Norway wants to sell its 14.3 per cent stake in beleaguered Scandinavian airline SAS, the country’s Minister of Trade and Industry said.

“We want to sell the stock that the state has in SAS,” Trond Giske said at a presentation of a white paper on Norwegian state-held assets.

He explained the centre-left government would request the permission from Parliament, where it holds a majority, to sell the stock.

Sweden and Denmark, which hold respectively 21.4 and 14.3 per cent in the carrier, have also said they are interested in selling, with Sweden saying early last year it would sell at the “opportune moment.”

Reports have said France-KLM, Lufthansa and British Airways are all interested in SAS, with Lufthansa – already an SAS partner through the Star Alliance of airlines – seen as the most probable buyer.

Lufthansa would not comment on Norway’s announcement, but a spokesman recalled the group’s chief executive had said last month that Lufthansa’s “priority was clearly organic growth”.

Christoph Franz had also said, as the group presented its earnings on March 17, that Lufthansa “had enough to do with the integration and the putting in order of Austrian airlines and BMI”.
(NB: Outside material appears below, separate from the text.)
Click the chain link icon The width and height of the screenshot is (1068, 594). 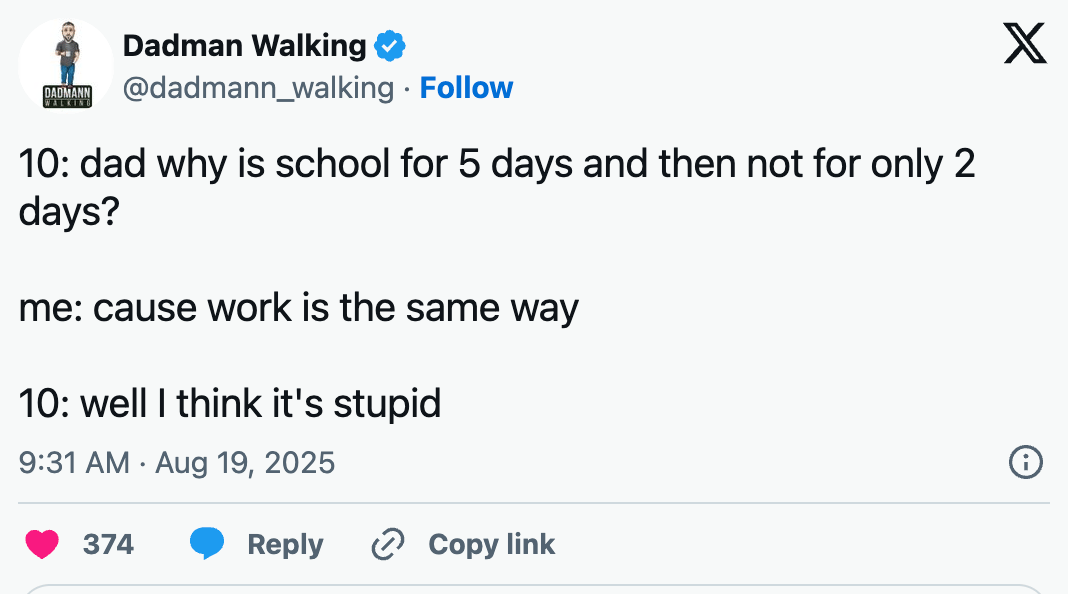tap(386, 544)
SAS has been hard-hit by the rise of low-cost airline Norwegian and by plunging passenger traffic numbers in the wake of the global economic crisis.
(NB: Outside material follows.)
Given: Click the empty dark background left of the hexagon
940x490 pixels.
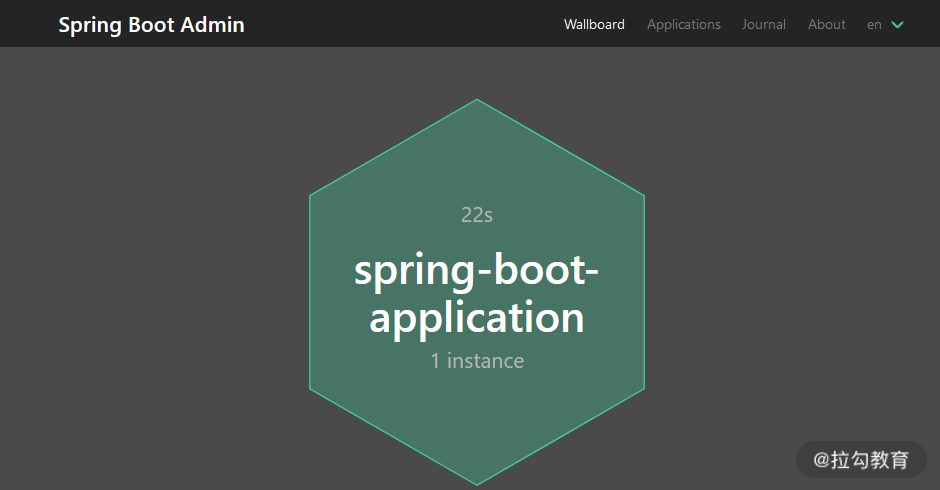Looking at the screenshot, I should [x=150, y=290].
Rumours of a sell-off have been circulating since 2008.

Last year, the carrier lost 2.22 billion Swedish kronor (€246 million) but managed to turn a profit in the last quarter, boosted by a hike in traffic and deep cuts in personnel costs.

The company, which launched an ambitious restructuring plan in 2009 entailing nearly 5,000 layoffs, said it expected to still see losses in the first quarter of 2011, but that the full-year should show a profit.